Governor. Asa Hutchinson announced that in the 2019 Regular Session of the Arkansas legislature, he will propose legislation to cut Arkansas’ top income tax rate from 6.9 percent to 6 percent. He projects the cut would reduce state revenue by about $180 million. He also said he hopes to make the cut effective in 2020 but it could take longer for full implementation.[i]
If the $180 million figure sounds familiar it is because it is about the same amount Governor Hutchinson wants the legislature to increase the general revenue budget in the current Fiscal Session above the current budget. He wants an increase of $172.8 million over funding in the current fiscal year.
Whenever a politician promises a tax cut isn’t that a good thing. But, why would you trust him again?
- Political timing. Governor Hutchinson already has an announced opponent in the Republican primary, Jan Morgan. Asa announcing an income tax cut now (that we won’t get until at least 2020) is clearly a political stunt.
- If he really wanted a tax cut. If Governor Hutchinson really wanted to cut the income tax, he would have no problem getting the legislature to approve the cut in the current Fiscal Session of the legislature. This would allow the cut to happen a year earlier!
- Why does the Governor want to wait so long to implement a tax cut? This question is very easy to answer. Every two years, the Governor and other governors before him, each passed a well-publicized tax cut. They do this by basically tithing back a portion of expected revenue growth. With this plan they always have plenty of money to GROW government while being seen as the tax cut guy. When Governor Hutchinson promises a tax cut so far out in the future he is saying he expects state tax collections to grow enough in two years to fund the cut while still allowing him to grow government without having to address his wasteful spending. Using this plan, every tax and spend governor can be the tax cut guy while increasing the state budget at will.

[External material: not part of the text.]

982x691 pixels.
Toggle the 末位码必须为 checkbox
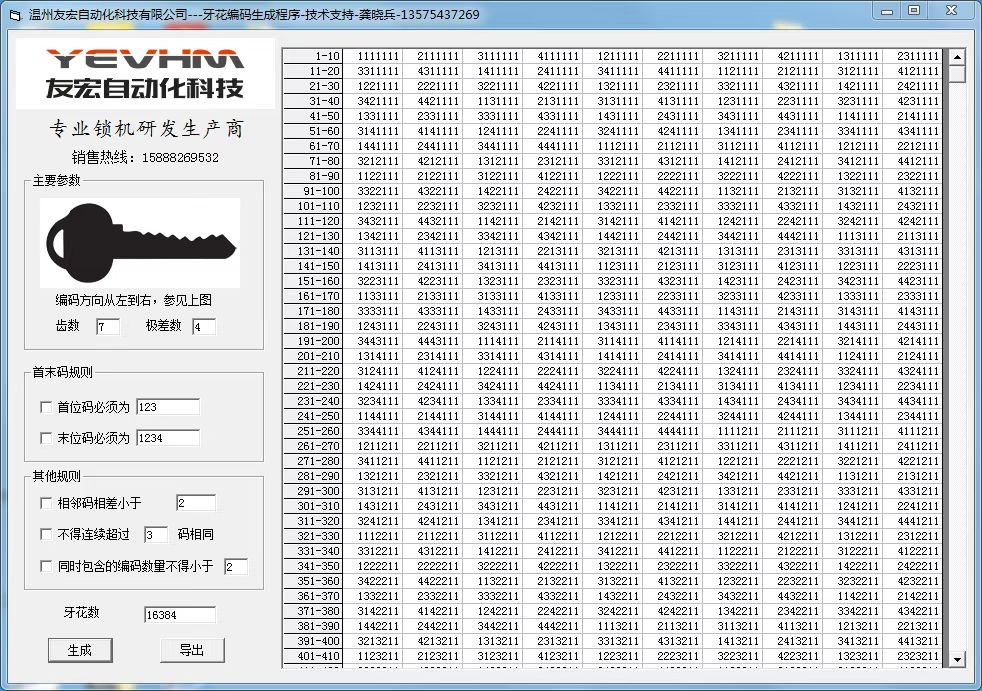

- Can we count on the cut being implemented in 2020? Hutchinson made implementation of the tax cut dependent on future factors. He indicated he expects to implement the tax cut in 2020, but left the door open to the possibility that it might be only partially implemented then with the remainder to come in future years. (Again, it is all about grow government without having to use conservative principles in budgeting.)
- He also taketh away. Governor Hutchinson talks continually about his tax cuts but doesn’t talk about his tax increases. In 2017 he: (1) increased the sales tax on candy and soft drinks; (2) added a new sales tax on digital downloads (such as your purchases of digital movies, music, and software); (3) imposed the income tax on payments of unemployment compensation; (4) added a tax on mounting used tires; and (5) doubled the special tax on new tires. IN ADDITION, (A) HE STILL WANTS TO TAX YOU WHEN YOU PURCHASE ITEMS FROM OUT-OF-STATE SELLERS WHO HAVE NO NEXUS IN THE STATE; AND (B) HE SUPPORTS AN INCREASE IN TAXES ON GASOLINE AND DIESEL FUEL! Even if he gives a tax break in 2020 his record says he will take it away with other taxes. He giveth but he taketh away.
- Can we trust the Governor to follow through on the promise? NO! HIS RECORDS SHOWS – ABSOLUTELY NOT! Remember in 2015 he got the legislature to rescind a tax cut promised by law in 2013. In 2013, the legislature passed capital gains tax relief, but in 2015 before it was implemented he got legislation passed to take it away. Governor Hutchinson wanted to look like a big tax cut guy but to fund his tax cut insisted the Legislature go back on its promised capital gains tax relief. His plan passed but business owners and some conservative legislators were so upset by the Governor’s bait and switch plan that pressure mounted against the Governor. Before the legislative session was over he had to relent and allow new legislation to be passed to restore the promised capital gains tax relief. While big business has to play ball with Asa, we doubt they have forgotten his ill-conceived bait and switch plan in 2015.
He doesn’t want to give you a tax cut now, but if you will just reelect him he says he will give a future tax cut to those in the highest income tax bracket… if tax revenue grows enough to keep increasing the state budget, which is already one of the highest budgets per capita in the country. In the meantime, who knows how many more taxes he will increase.
Again, his plan is the same plan past governors have used to claim to be the tax cut guy while growing government at a high pace.
Why announce a distant tax cut now? Because he needs to look conservative for the Republican Primary. It may work because the media only prints what he says and ignores his tax and spend record.